Te esperaba en casa, vestida con una de tus camisas olvidadas. Te esperaba. Empecé a fumar pese a que sé que no debiera hacerlo, pese a que todo el mundo me había dicho lo mal que quedaba un cigarrillo entre mis dedos. Hasta tú, que normalmente eras el que liabas maría para mí, te habías atrevido a comentar lo vulgar del humo nublando mis ojos.
Abracé tu foto. Salí a buscarte a la calle con la camisa aún desabrochada, con las vecinas contemplándome fascinadas.

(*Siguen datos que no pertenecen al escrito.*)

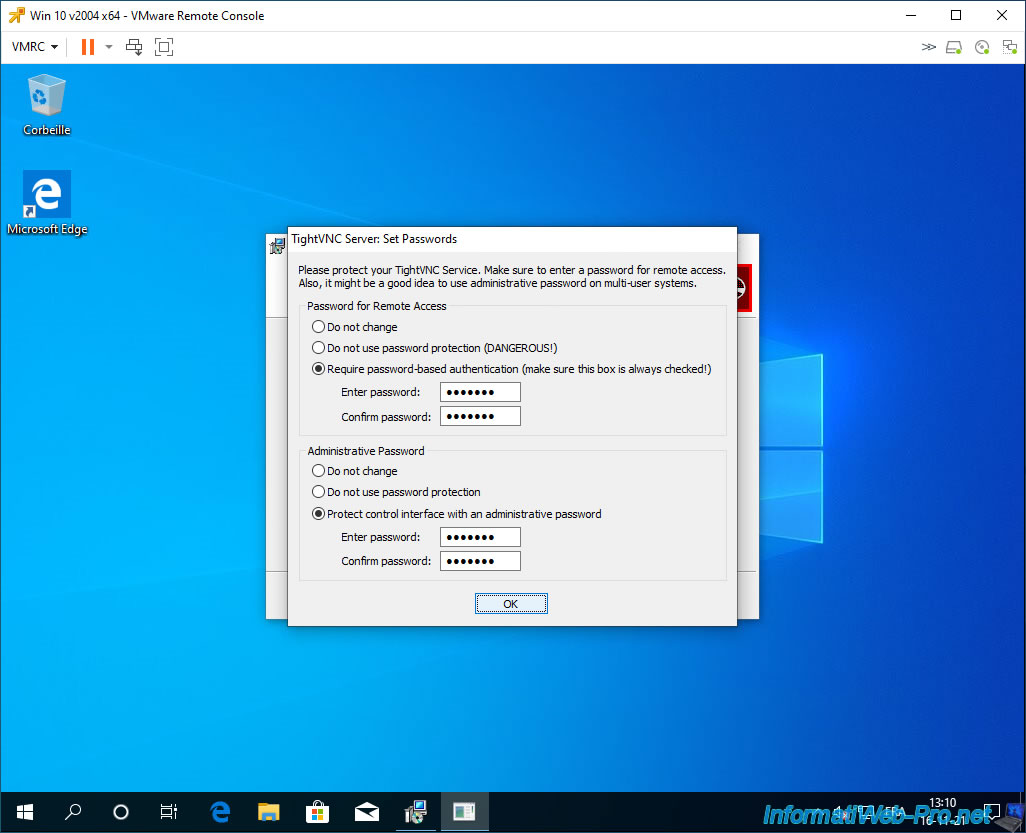This screenshot has height=833, width=1026.
Task: Click the remote access "Enter password" field
Action: coord(480,392)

Te esperaba ya por pura inercia. Te esperaba, sin esperanzas ni promesas. Sabiendo que había tantas posibilidades de que aparecieses como las que tenía la negación de la atracción gravitatoria sobre el resto de los cuerpos del universo. Los nuestros ya se hallaban fuera de ésta y de otras tantas teorías.
Entonces comprendí que quizá no nos amábamos tanto como para aguantar el que dirán, como para que perdieras hasta tu sombra.
Así que te dejé ir, sin correr a buscarte ni plantear el amor nuestro como ecuación con
solución comprendida en el campo de los reales. Aquel mismo día me di cuenta de que, a veces, una ha de ser más caprichosa, o más generosa.